## Что сделать
a – Перескажите фрагмент текста в двух предложениях.
b – Процитируйте часть фрагмента текста между словами «До встречи с» и «кое-что понял.» включительно.

## Фрагмент текста
____
Закончить трилогию, да еще звонко закончить — было главным делом моей
жизни. Я решил: «Ах, так ты струхнул…» Хотя я безмерно любил Володю. Мы
с ним никаких отношений не выясняли, потому что я понимал: зачем человека
ставить в положение, когда он должен оправдываться или врать?
До встречи с Товстоноговым и Воробьевым, я не понимал, что такое
режиссер в театре. И только побывав в театре В. Фельзенштайна в Берлине, я
кое-что понял.
Когда я встретил Воробьева, мне казалось, что он по таланту превзошел
своего учителя, как ни сомнительно это звучит. Особенно это превосходство
ученика над учителем чувствовалось в музыкальных спектаклях. Все спектакли
Воробьева строятся на музыкальной канве. Он мыслил музыкальными
образами, и в одной из статей он написал, что во всех спектаклях — особенно в
музыкальных — ставит партитуру композитора, которая диктует темпоритм и
манеру поведения актеров на сцене.
Любовь наша с Воробьевым была взаимной. После репетиции мы брали
полколлектива, и Колкер вез всех куда-нибудь в ресторан обедать. Это было
роскошно, взахлеб, и я наконец-то понял, что мой режиссер — Воробьев, и
больше никто.
А тут я остался без Воробьева, да к тому же меня покинул мой соавтор Ким
Рыжов. И я решил: «А позвоню-ка я Товстоногову». Либреттистом оперы
«Смерть Тарелкина» стал В. Дреер (Вербин). Я пригласил Славу, зная его
тонкую поэтическую одаренность. Он сначала слегка опешил, но потом
согласился.
____
## Исходные материалы
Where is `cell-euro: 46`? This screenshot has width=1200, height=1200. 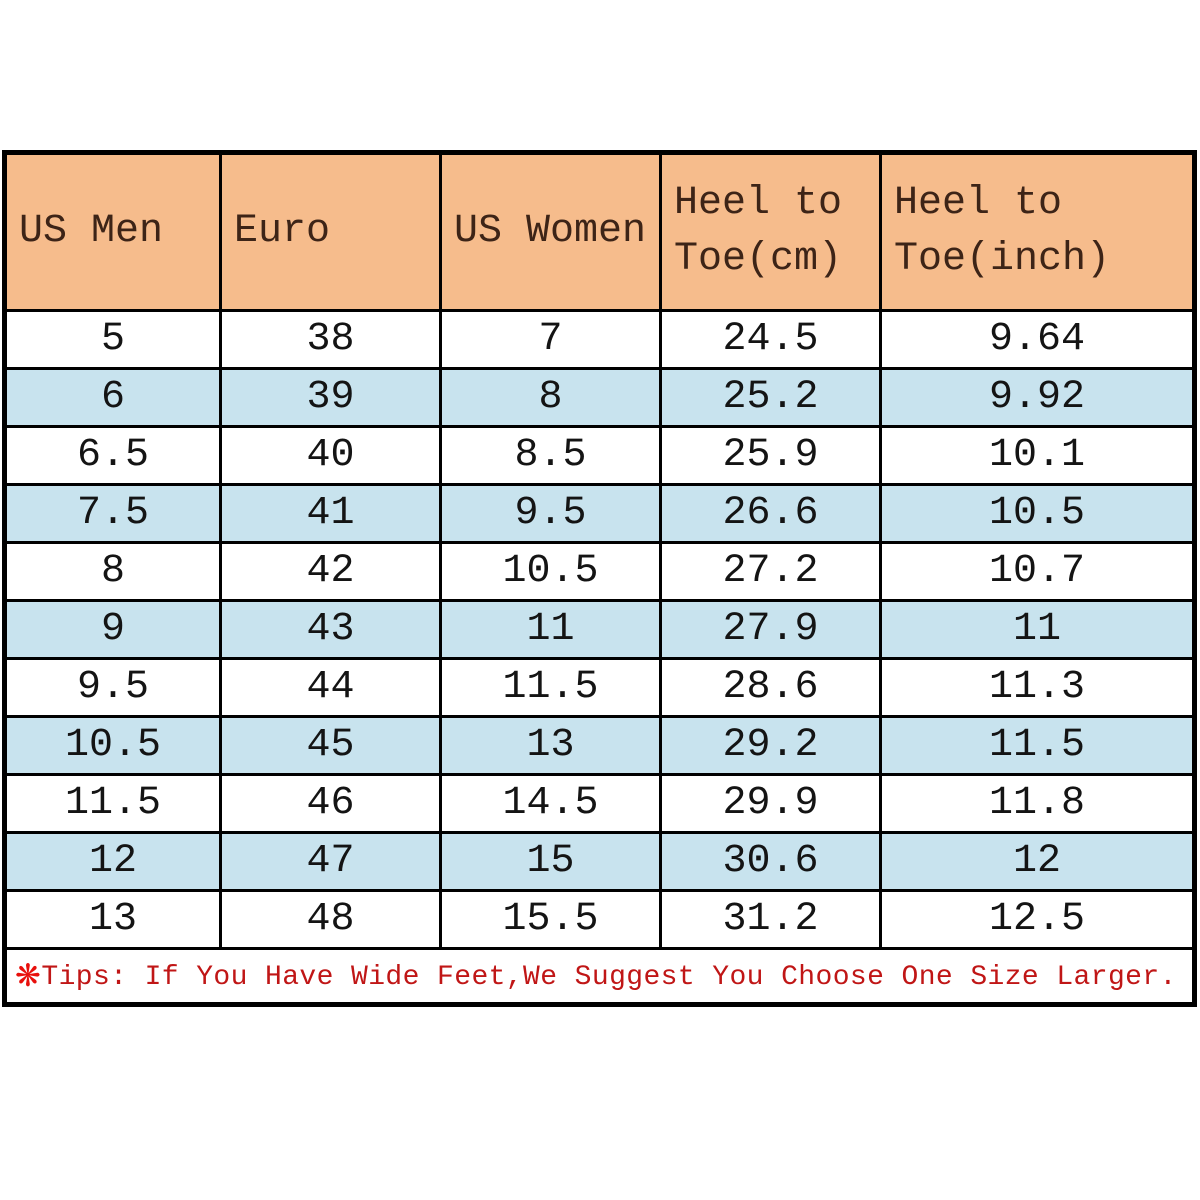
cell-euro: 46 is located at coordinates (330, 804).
____
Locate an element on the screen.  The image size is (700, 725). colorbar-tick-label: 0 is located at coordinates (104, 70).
____
## Готовые ответы
a – Главным делом жизни рассказчика было закончить трилогию, а своим единственным режиссером он считал Воробьева, который, по его мнению, превзошел своего учителя, особенно в музыкальных спектаклях, построенных на музыкальной канве. Оставшись без Воробьева и без соавтора Кима Рыжова, рассказчик решил позвонить Товстоногову, а либреттистом оперы «Смерть Тарелкина» стал В. Дреер (Вербин).

b –
До встречи с Товстоноговым и Воробьевым, я не понимал, что такое
режиссер в театре. И только побывав в театре В. Фельзенштайна в Берлине, я
кое-что понял.